2009-11-12 Thread Anthony
On Thu, Nov 12, 2009 at 2:40 PM, Apollinaris Schoell ascho...@gmail.com wrote:
 Don't know any place except in US where this has been done.

Even if it weren't done anywhere else (which it is, see below), there
are a lot of houses in the US.

 how is that easier than the Karlsruhe scheme?

 It's not really easier so much as more correct.

 why more correct?

Because arbitrarily locating a way 10 meters (or whatever) away from
the road centerline adds artificial precision.

 the address is an attribute of the house not an attribute of the street.

If you want to get technical an actual address is usually an attribute
of a mail delivery point, which may or may not correspond to a house.
But potential addresses (which are likely the data which we are
contemplating importing) are an attribute of the street.

If you want to just leave the data out of OSM altogether, fine.  That
might be a good idea.  Geocoders can use the data within the system it
was designed for.  But if you're going to import it into OSM, you
shouldn't add artificial precision to it.
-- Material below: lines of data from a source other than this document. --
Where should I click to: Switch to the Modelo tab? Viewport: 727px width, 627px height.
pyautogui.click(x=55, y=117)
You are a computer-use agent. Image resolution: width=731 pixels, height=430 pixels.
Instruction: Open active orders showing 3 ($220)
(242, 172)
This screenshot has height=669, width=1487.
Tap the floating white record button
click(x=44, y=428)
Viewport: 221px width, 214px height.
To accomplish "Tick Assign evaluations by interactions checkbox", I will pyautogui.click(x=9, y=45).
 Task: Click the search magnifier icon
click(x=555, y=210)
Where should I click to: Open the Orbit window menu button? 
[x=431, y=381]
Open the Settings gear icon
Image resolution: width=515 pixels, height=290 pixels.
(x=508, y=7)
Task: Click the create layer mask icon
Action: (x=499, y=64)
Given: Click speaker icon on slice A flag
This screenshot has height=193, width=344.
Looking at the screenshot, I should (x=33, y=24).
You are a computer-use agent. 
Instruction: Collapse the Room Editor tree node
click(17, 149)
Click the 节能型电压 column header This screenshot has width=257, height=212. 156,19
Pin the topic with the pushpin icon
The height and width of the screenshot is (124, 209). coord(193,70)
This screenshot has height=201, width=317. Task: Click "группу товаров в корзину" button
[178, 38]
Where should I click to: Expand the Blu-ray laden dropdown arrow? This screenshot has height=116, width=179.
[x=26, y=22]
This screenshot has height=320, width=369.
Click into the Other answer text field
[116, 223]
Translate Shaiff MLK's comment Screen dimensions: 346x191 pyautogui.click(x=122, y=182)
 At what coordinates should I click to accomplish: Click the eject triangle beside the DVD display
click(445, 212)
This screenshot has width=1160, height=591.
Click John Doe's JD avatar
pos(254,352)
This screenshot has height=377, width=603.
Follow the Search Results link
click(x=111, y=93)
On Thu, Nov 12, 2009 at 2:41 PM, andrzej zaborowski balr...@gmail.com wrote:
 If we're going to go into detail, no type of interpolation reflects
 reality, it's just interpolation.

I disagree.  An approximation of reality reflects reality.



On Thu, Nov 12, 2009 at 2:46 PM, Liz ed...@billiau.net wrote:
 On Fri, 13 Nov 2009, Apollinaris Schoell wrote:
 Don't know any place except in US where this has been done.
 The rural numbering scheme used in Australia is an excellent example, as the
 potential number of addresses is the length of the road in km * 100, and there
 is no expectation that any number of the addresses will be used.

I'm curious:  Does Australia use left/right numbering?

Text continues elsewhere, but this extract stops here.